Un proceso esperanzador

Los críticos del sistema han cuestionado por años la forma en que, a pesar de reformas como las introducidas para nombrar a los magistrados de la Corte Suprema de Justicia, los grupos de interés que tienen acceso al poder siempre se las arreglan para poner a sus representantes en puestos claves de la administración pública.

Así es que cualquier esfuerzo para cambiar esta nociva dinámica merece el reconocimiento de todos y es precisamente lo que está haciendo el Congreso Nacional con la nueva forma que está introduciendo para elegir al nuevo Comisionado Nacional de los Derechos Humanos.
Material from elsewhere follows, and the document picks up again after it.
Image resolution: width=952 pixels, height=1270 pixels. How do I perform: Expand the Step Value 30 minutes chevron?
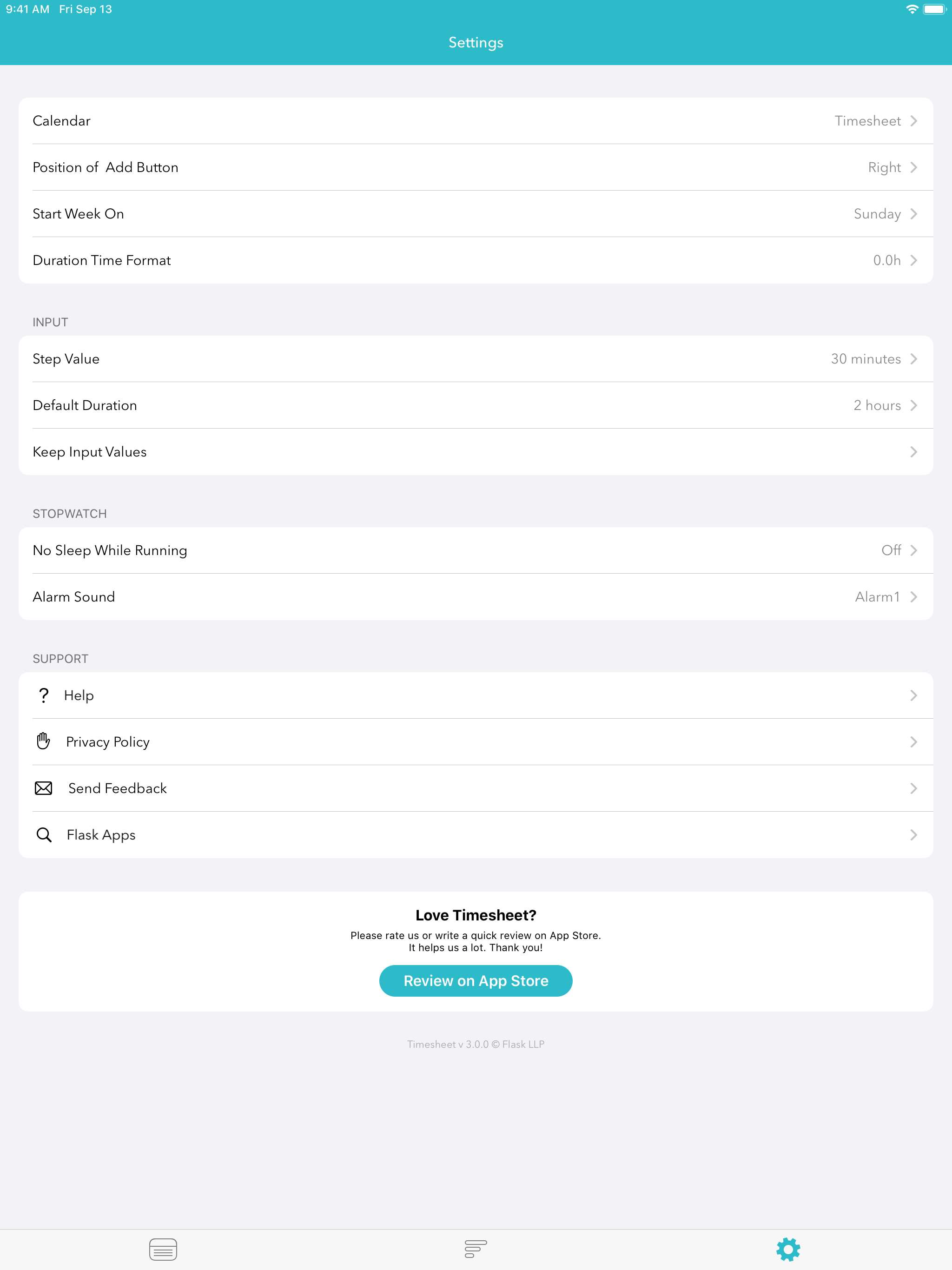[913, 359]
No hay duda que el inicio esta semana de las audiencias, en las que la veintena de candidatos que existen para tal cargo responderán públicamente a los cuestionamientos de los miembros de la comisión multipartidaria del Congreso Nacional, marca el comienzo de un proceso abierto, transparente, muy distinto a la forma tradicional –mediante misas negras en las que se negocia de todo– en la que la mayoría de los nombramientos se ha realizado.

Este proceso, al que ya han renunciado algunos aspirantes que no quisieron someterse al escrutinio público, ha sido bien valorado por la organizaciones de la sociedad civil, algunas de las cuales están colaborando en su materialización, e incluso por la comunidad internacional, como lo ha demostrado el comunicado favorable del G-16.

Esperemos que, tal y como se ha anunciado, las audiencias se planifiquen y se ejecuten de manera tal que todos los aspirantes estén en igualdad de condiciones, que no haya favoritismo ni ventajismo de ningún tipo para nadie, que al final sea el mejor capacitado, el más comprometido en la defensa de los derechos humanos, el más independiente con relación a los grupos de poder, el más intolerante con los abusos, quien asuma el cargo de defensor del hondureño.

Hasta ahora el esperanzador proceso ha ido avanzando de forma transparente.

Ojalá que continúe así hasta la elección del nuevo Comisionado Nacional de los Derechos Humanos. Pero más importante aun es que el favorecido enfrente con rectitud, integridad, imparcialidad y valentía la lucha por la defensa de los derechos humanos en esta sufrida Honduras.